DOCUMENT SECTION:
++++

Tuesday, October 29, 2013

Steps to run K-Means Clustering on Apache Mahout

For k-means example on Mahout, here i am downloading  reuters dataset from : http://kdd.ics.uci.edu/databases/reuters21578/reuters21578.tar.gz

I am assuming you have configured apache mahout and hadoop. Otherwise first setup hadoop and mahout( hadoop setup and apache mahout setup explained in previous blogs).

Steps to run K-Means algorithm on apache mahout using this reuters dataset are :

Step 1 : untar this file as : tar -xvzf reuters21578.tar.gz

Step 2:  Run Lucene indexing on this dataset as :
mahout org.apache.lucene.benchmark.utils.ExtractReuters reuters reuters-out

Step 3 : Copy this "reuters-out" lucene index file folder from local file system to hadoop file system as :
hadoop dfs -put reuters-out /home/hduser/hadoop-workDir/reuters-out

Step 4 : Mahout understand the sequence files/directory. So, convert this "reuters-out" file to sequence directory as :
mahout seqdirectory -i /home/hduser/hadoop-workDir/reuters-out -o /home/hduser/hadoop-workDir/reuters-out-seqdir -c UTF-8 -chunk 5

-c         : The name of the character encoding of the input files.  Default to UTF-8      
-chunk :  The chunkSize in MegaBytes. Defaults to 64

Step 5 : Convert these files of sequence directory to vectors as :
mahout seq2sparse -i /home/hduser/hadoop-workDir/reuters-out-seqdir -o /home/hduser/hadoop-workDir/reuters-out-seqdir-sparse-kmeans --maxDFPercent 85 --namedVector

--maxDFPercent : The max percentage of docs for the DF. Can be used to remove really high frequency terms. Expressed as an integer between 0 and 100. Default is 99. Use for remove junk words/ stop words repeats so much time in doc.

++++

WRITTEN TASKS:
1/ Write out the stretch of the Mahout k-means walkthrough from "Steps to run K-Means Clustering" through "in previous blogs).", word for word.
2/ Decide whether each statement agrees with the Mahout k-means walkthrough, answering yes or no and quoting the words that settle it: (a) The -chunk option defaults to 64 megabytes. (b) The default value of --maxDFPercent is 85. (c) The downloaded archive is unpacked with tar -xvzf.

DATA SEGMENT:

++++

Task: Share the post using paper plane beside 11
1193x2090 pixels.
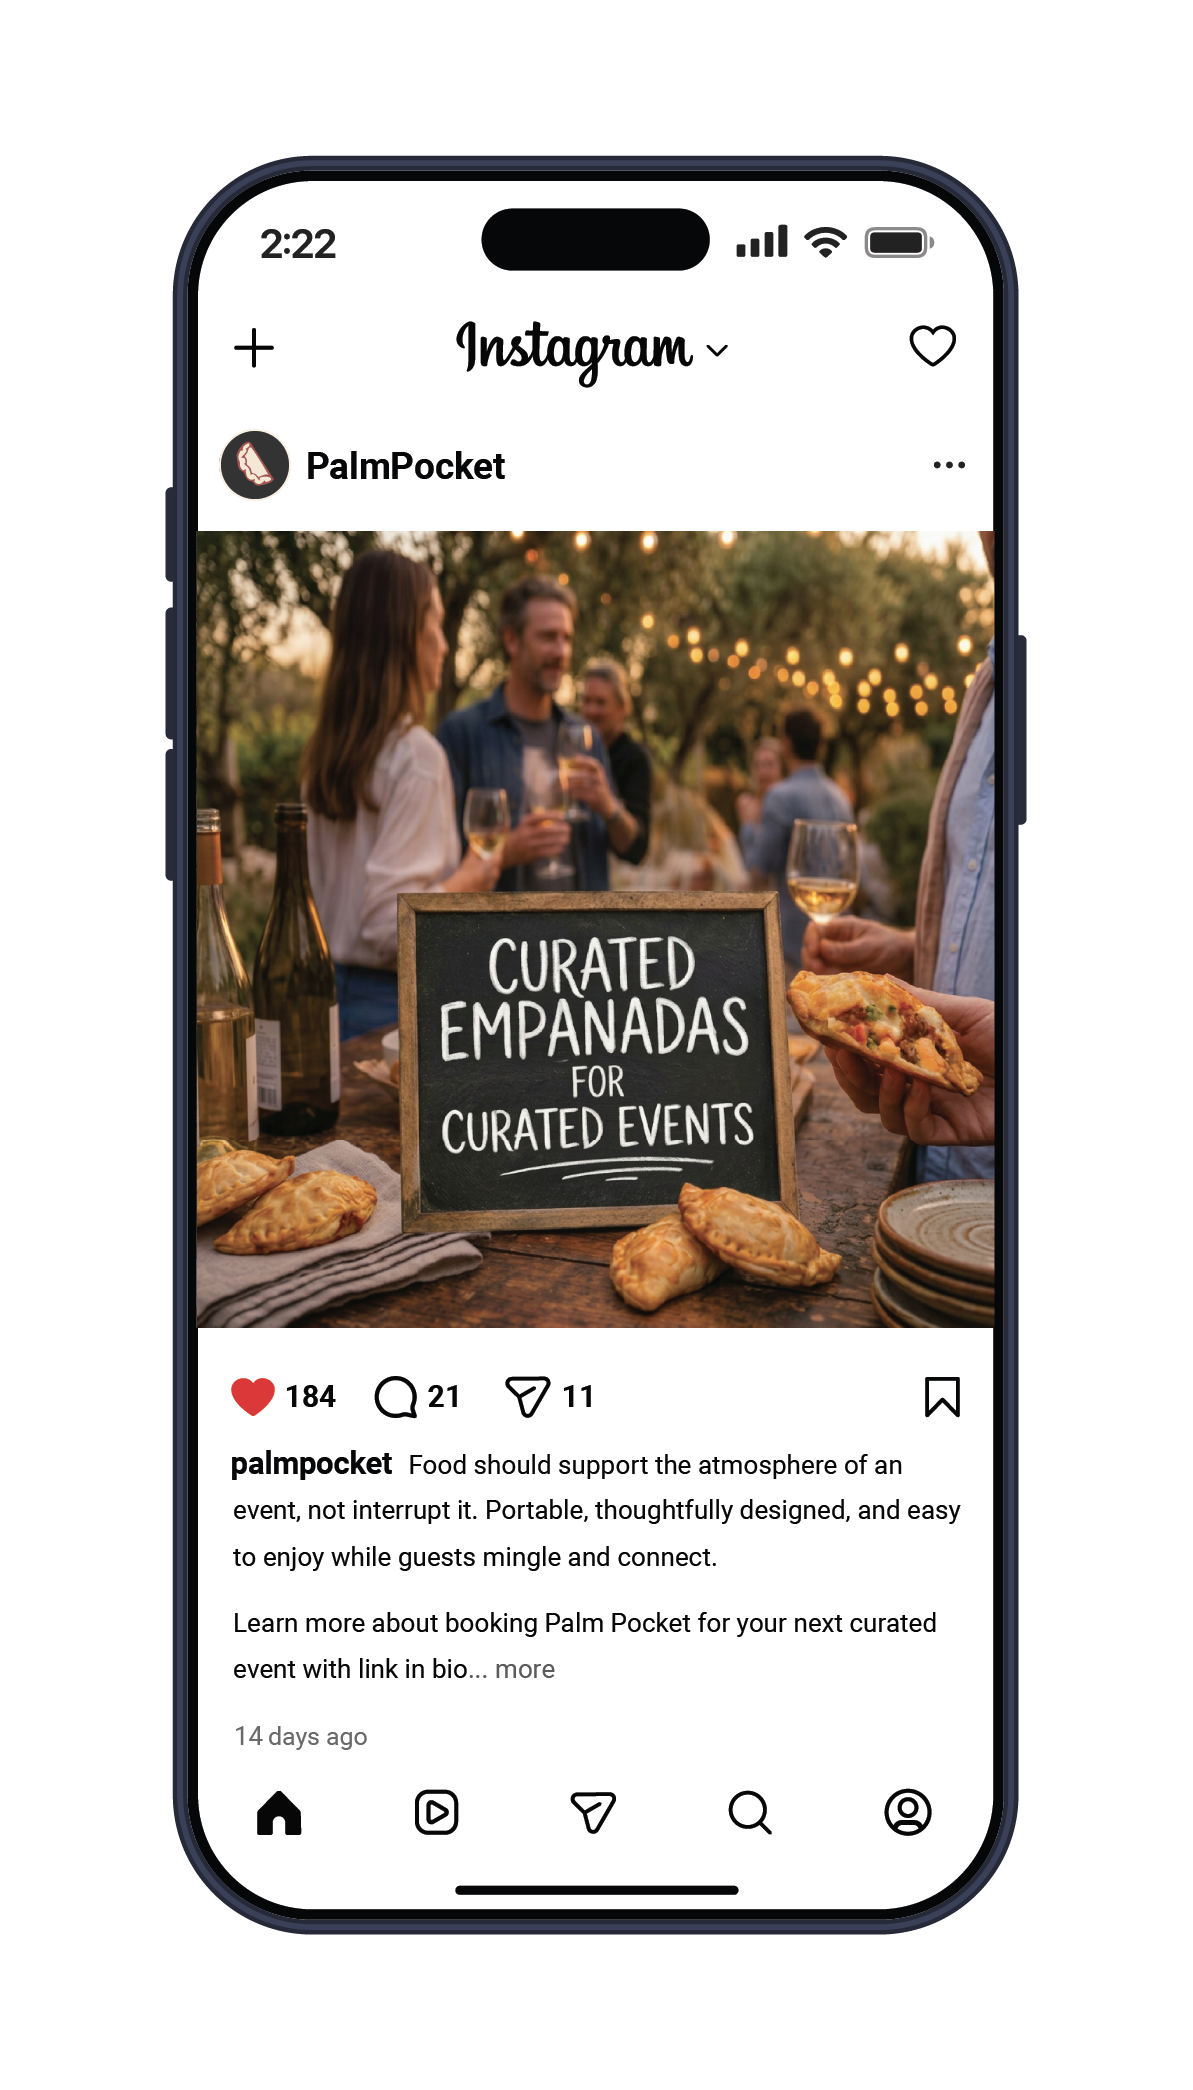Action: [x=528, y=1397]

++++

SOLUTIONS PER TASK:
1/
Steps to run K-Means Clustering on Apache Mahout

For k-means example on Mahout, here i am downloading  reuters dataset from : http://kdd.ics.uci.edu/databases/reuters21578/reuters21578.tar.gz

I am assuming you have configured apache mahout and hadoop. Otherwise first setup hadoop and mahout( hadoop setup and apache mahout setup explained in previous blogs).

2/
(a) Yes: "-chunk :  The chunkSize in MegaBytes. Defaults to 64"
(b) No: "Default is 99."
(c) Yes: "untar this file as : tar -xvzf reuters21578.tar.gz"